*ACTION ITEM:* Transcribe the passage of the text on digitizing the Buddhist reference catalogue between "Even in cases" and "such as XML.", inclusive.

*TEXT PROVIDED:*
------------------------------

1. The Obstacles to Digitization
2. Lewis Lancaster
3. Makeup of the Descriptive Catalogue
4. The Digitization Process
5. The Present and Future Status of the Project
6. Acknowledgments

1. The Obstacles to Digitization

At the time of the completion of this project of the digitization and web release of the Descriptive Catalogue (October 2004), the Internet in its status as the emerging universal library for cultural and literary information stands at a somewhat ambiguous juncture. On one hand, it is clear that a decade after the birth of the scholarly resource as web site, both the volume of reliable information available on the Web and the sophistication of the techniques for their presentation are continuing to grow at a rapid pace. Hence the task of trying to put together a complete and well-organized guide of sites offering serious and reliable information, even limited to the field of Buddhist Studies, would already be daunting. Resources already on line are being well-used by academic researchers, their students, and people from all sorts of backgrounds and occupations. For many types of research projects, it is perfectly appropriate for a student to begin the task with a search on the web for keywords.

Yet on the other hand, at least from the perspective of those who are more personally involved in the development of professional-quality web resources, the pace at which they are making their way into cyberspace can at times seem excruciatingly slow. Although most versions of the Buddhist canons have now made it on to the Web, along with a smattering of reference works, the bulk of the dictionaries, encyclopedias and so forth that Buddhologists need for their everyday work remain lodged in book form, with most of them having little prospect for digitization and ready accessibility on the web in the near future.

The main obstacle here lies in problems associated with intellectual property rights. Most dictionaries, indexes, concordances, maps and so forth are owned by companies, institutions, or individuals who have invested time and energy into their production, and according the economic model that has become part and parcel of modern scholarly research, need to continue to see a profit for their distribution. Thus, there are relatively few reference works that may legally be digitized and freely published, and those that are free for these purposes are usually dated materials.

Even in cases where IP issues regarding a particular text have been resolved, the labor involved the proper digital preparation of a significant reference work is considerable in scope. The scanning and OCRing of source materials must be done with care, and subsequent editing must be done by skilled persons who understand the content of the materials with which they are working. And since any digitization task that stops at the stage of the mere rendering of digital documents into a simple plain text format risks the forfeiture of most of its value, the vitally important task of markup must be carried out—thoroughly and accurately. This work can only be done by persons who not only understand the content of the subject text, but who have also gained a sufficient measure of aptitude in a computer markup language such as XML.

------------------------------

[Stored records]
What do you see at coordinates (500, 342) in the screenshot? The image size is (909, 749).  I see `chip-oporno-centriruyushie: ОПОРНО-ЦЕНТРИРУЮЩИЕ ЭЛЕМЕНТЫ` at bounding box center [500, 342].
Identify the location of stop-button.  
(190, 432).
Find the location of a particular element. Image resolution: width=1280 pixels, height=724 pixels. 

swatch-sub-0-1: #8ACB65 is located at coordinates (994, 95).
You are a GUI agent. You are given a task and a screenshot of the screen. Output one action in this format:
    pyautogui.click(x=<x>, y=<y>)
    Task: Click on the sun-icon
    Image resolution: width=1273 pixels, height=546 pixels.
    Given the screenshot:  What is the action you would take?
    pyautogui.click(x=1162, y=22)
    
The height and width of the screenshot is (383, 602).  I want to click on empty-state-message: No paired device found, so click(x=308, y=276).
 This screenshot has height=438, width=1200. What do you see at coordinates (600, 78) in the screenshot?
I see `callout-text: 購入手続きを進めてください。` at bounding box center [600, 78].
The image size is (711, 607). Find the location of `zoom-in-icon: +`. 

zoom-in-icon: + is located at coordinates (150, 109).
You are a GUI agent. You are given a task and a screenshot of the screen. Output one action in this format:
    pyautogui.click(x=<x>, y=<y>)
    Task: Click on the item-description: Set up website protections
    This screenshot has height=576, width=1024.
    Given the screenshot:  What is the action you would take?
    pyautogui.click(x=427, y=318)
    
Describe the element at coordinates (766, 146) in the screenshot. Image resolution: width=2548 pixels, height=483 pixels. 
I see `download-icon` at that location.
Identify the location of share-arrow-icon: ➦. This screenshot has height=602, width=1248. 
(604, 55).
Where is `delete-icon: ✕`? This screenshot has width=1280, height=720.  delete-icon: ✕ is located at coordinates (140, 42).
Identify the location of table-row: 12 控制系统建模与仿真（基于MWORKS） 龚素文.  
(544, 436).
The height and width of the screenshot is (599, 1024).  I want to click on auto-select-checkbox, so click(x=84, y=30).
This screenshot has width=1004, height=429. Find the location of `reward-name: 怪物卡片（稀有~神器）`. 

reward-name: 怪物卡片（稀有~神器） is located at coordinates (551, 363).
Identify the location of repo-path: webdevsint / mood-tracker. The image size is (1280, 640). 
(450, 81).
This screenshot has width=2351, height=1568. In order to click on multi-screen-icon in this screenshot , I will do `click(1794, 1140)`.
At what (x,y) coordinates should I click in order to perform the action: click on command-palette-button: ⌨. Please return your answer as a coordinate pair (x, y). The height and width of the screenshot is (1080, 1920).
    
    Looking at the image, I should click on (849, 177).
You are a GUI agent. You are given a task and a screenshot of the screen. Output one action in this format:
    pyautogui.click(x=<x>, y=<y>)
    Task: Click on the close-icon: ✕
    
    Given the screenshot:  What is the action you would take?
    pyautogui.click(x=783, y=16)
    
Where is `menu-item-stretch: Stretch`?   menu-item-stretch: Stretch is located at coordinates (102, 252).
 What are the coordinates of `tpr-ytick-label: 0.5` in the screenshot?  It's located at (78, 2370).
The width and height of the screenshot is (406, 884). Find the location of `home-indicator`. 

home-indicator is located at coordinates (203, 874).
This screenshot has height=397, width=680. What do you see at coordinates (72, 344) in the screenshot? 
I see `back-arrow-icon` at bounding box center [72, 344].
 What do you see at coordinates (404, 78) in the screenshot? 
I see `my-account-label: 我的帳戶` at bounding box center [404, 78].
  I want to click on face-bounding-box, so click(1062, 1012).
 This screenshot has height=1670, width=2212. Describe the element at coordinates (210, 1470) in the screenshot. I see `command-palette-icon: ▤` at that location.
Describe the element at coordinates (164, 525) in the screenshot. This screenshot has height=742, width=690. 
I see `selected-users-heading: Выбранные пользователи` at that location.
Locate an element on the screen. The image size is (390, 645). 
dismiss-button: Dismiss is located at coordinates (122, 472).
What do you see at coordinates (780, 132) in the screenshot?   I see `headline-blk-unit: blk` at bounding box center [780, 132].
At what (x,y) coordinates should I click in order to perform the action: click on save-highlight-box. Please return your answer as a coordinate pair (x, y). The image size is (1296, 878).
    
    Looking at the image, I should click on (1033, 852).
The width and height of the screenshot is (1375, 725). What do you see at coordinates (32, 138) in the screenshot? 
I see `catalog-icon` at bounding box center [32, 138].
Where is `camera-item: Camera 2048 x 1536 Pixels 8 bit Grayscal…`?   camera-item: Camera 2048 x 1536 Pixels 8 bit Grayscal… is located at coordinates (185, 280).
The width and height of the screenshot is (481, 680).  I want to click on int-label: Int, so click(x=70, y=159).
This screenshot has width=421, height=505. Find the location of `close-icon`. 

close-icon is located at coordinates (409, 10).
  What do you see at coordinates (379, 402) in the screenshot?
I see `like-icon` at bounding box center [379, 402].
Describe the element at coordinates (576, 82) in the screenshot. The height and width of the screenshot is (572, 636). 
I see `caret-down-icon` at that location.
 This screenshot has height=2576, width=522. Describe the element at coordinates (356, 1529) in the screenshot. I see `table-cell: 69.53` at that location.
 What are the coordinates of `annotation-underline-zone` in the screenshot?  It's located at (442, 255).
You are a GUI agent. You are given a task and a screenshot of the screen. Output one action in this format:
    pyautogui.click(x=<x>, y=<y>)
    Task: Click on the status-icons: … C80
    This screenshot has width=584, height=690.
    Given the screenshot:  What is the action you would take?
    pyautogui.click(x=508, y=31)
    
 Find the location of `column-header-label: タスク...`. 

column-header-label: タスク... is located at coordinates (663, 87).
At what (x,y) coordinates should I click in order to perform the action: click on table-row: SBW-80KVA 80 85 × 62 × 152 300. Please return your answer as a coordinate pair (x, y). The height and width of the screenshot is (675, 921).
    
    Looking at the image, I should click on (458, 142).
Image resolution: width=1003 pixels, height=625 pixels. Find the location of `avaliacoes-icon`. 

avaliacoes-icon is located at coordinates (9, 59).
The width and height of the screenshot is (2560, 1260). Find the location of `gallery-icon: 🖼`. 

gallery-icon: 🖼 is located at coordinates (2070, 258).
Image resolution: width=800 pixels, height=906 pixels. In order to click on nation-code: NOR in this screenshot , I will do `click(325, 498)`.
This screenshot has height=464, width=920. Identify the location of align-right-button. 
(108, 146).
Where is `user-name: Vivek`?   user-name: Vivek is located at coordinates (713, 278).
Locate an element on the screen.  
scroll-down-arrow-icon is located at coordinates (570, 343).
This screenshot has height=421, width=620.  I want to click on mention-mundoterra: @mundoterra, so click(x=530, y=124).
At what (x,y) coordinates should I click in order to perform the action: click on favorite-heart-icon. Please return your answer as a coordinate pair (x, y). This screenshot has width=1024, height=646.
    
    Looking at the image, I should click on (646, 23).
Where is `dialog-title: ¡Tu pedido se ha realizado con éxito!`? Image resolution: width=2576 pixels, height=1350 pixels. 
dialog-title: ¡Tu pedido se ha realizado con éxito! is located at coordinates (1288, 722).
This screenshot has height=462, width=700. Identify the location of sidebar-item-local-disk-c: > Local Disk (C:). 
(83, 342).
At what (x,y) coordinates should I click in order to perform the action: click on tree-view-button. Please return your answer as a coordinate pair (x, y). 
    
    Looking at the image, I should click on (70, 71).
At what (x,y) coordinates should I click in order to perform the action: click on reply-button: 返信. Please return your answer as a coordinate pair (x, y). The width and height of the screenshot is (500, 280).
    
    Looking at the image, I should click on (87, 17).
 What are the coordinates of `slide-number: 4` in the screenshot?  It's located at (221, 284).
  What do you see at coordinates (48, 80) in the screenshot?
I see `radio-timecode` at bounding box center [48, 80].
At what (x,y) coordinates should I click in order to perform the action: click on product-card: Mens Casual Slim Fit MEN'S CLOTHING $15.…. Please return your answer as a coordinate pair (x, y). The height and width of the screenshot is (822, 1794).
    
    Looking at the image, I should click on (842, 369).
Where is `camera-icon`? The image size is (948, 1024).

------------------------------

*ANSWER TO THIS PROBLEM:*
Even in cases where IP issues regarding a particular text have been resolved, the labor involved the proper digital preparation of a significant reference work is considerable in scope. The scanning and OCRing of source materials must be done with care, and subsequent editing must be done by skilled persons who understand the content of the materials with which they are working. And since any digitization task that stops at the stage of the mere rendering of digital documents into a simple plain text format risks the forfeiture of most of its value, the vitally important task of markup must be carried out—thoroughly and accurately. This work can only be done by persons who not only understand the content of the subject text, but who have also gained a sufficient measure of aptitude in a computer markup language such as XML.